9) Bolt everything back together, down-gap your plugs (to prevent flame blow-out under boost) and consider a better ignition coil at minimum, a better ignition system if you have the bucks. Before start-up check all the fluids, disconnect the plug-wire at the coil and turn it over until you build up some oil pressure to prime the turbo. You'll have to do something about the PCV system to keep from pressurizing the crank-case at boost (best bet is to remove & plug it in my opinion and go to breathers -- K&N makes one that screws on in place of the oil filler cap).
10) Go for a few test drives, no boost. Make sure you're not leaking anything (oil, coolant, exhaust, etc.) and that you have no "Check Engine" light. Gently apply boost by revving (don't gun it in 1st), watch your gauge and listen for the wastegate to open if you hit around 6psi. When you drop the throttle, listen for the "hiss" of the BOV letting off pressure. Listen VERY carefully for any detonation. You'll blow your motor in seconds if you're pinging under boost. If you can make it to max boost up to redline with no hint of detonation, congratulations you've established a good base tune.
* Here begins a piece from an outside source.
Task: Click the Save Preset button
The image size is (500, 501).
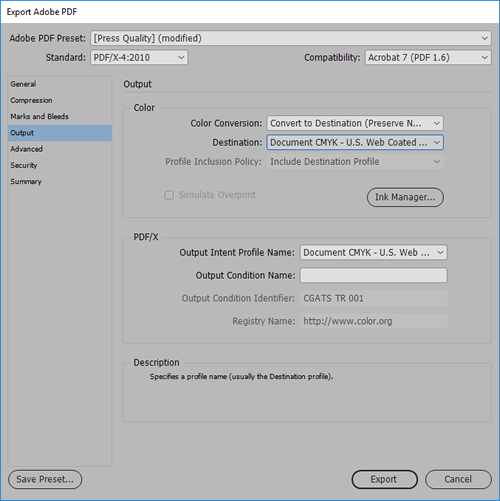Action: click(45, 479)
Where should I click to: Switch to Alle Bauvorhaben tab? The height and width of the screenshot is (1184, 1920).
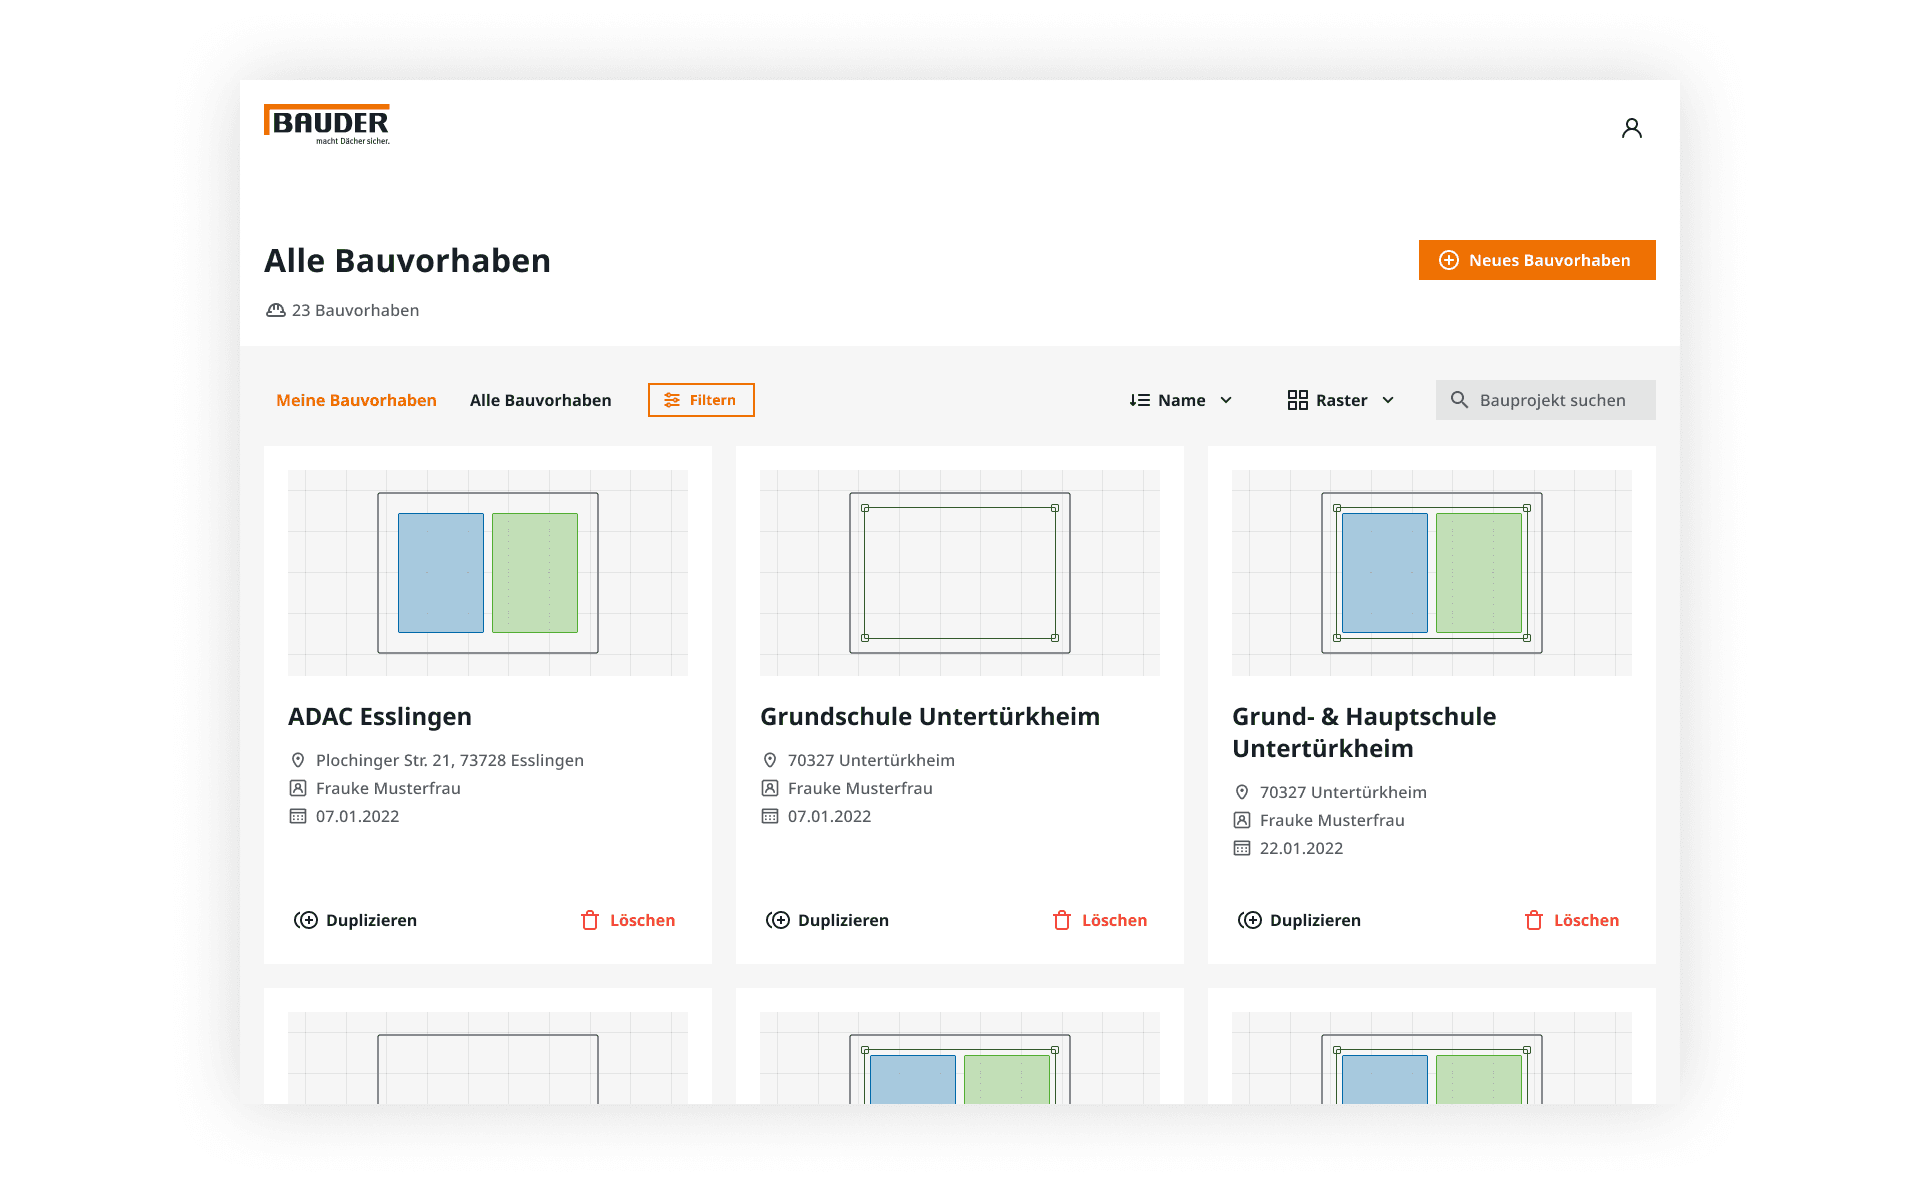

11) Have yourself professionally tuned (or DIY with a QuarterHorse or Tweecer -- happy to help you there).
12) Blow the doors of anyone who challenges you, and be careful. You have crazy power available. If you have a stock block, you probably don't want to boost more than about 10 or 12 psi even when tuned because the 5.0 tends to crack in half at >450hp. The turbo kit can easily build 15-20 psi which is ridiculous horsepower.